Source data
——————

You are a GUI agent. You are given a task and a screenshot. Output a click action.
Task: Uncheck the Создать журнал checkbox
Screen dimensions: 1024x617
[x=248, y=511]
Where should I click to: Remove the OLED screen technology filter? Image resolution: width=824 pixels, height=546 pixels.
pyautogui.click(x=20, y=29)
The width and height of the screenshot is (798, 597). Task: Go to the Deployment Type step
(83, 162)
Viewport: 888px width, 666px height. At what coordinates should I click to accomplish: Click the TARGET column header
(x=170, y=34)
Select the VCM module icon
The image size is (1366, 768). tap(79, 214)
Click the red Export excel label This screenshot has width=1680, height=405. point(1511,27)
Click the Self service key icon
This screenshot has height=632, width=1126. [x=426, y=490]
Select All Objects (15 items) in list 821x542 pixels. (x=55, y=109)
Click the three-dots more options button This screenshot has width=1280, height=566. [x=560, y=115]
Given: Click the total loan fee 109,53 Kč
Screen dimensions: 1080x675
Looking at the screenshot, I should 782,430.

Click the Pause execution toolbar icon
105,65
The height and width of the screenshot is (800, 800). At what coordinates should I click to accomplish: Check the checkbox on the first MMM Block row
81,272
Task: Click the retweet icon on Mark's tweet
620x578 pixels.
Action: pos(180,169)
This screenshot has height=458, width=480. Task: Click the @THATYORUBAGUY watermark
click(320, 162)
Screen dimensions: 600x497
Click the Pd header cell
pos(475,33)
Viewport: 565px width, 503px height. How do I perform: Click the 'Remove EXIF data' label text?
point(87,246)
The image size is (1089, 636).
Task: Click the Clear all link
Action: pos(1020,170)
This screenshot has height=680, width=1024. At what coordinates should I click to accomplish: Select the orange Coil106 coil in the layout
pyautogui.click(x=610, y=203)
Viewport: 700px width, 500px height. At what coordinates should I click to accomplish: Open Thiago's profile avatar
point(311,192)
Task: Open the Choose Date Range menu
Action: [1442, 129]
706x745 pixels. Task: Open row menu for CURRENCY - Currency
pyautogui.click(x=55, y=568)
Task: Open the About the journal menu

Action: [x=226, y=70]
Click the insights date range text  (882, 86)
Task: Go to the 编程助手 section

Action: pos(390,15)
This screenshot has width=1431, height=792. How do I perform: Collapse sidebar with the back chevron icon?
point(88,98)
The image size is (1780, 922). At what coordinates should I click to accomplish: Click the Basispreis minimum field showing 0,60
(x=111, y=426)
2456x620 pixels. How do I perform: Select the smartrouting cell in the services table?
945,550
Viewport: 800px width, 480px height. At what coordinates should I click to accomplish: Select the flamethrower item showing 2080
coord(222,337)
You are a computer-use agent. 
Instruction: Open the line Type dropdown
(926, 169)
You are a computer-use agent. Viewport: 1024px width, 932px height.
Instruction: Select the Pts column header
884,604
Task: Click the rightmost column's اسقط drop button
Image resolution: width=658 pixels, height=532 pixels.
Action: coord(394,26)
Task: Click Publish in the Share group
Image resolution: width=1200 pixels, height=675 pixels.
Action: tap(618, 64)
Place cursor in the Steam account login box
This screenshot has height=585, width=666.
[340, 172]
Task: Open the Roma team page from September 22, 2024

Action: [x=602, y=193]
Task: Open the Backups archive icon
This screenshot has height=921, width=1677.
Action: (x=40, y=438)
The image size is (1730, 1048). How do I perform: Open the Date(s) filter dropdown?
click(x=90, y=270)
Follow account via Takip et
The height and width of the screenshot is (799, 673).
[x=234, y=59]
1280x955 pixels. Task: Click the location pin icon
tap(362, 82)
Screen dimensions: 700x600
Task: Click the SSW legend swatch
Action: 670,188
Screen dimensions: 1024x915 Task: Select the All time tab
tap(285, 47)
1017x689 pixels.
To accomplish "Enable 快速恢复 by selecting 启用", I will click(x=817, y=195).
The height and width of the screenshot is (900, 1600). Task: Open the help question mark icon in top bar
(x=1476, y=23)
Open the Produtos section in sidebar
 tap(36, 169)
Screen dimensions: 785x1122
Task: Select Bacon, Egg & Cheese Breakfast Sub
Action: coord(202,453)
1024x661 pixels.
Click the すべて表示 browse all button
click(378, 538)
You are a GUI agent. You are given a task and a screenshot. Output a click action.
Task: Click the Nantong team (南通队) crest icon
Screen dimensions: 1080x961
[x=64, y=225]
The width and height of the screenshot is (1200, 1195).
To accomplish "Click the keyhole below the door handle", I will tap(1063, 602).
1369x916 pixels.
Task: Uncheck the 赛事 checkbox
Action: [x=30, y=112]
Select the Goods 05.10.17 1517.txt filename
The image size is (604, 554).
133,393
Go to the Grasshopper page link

——————

Directions for this task:
The answer should consist of all lines from the records above that hold the word "computer".

Response:
You are a computer-use agent. 
You are a computer-use agent. Viewport: 1024px width, 932px height.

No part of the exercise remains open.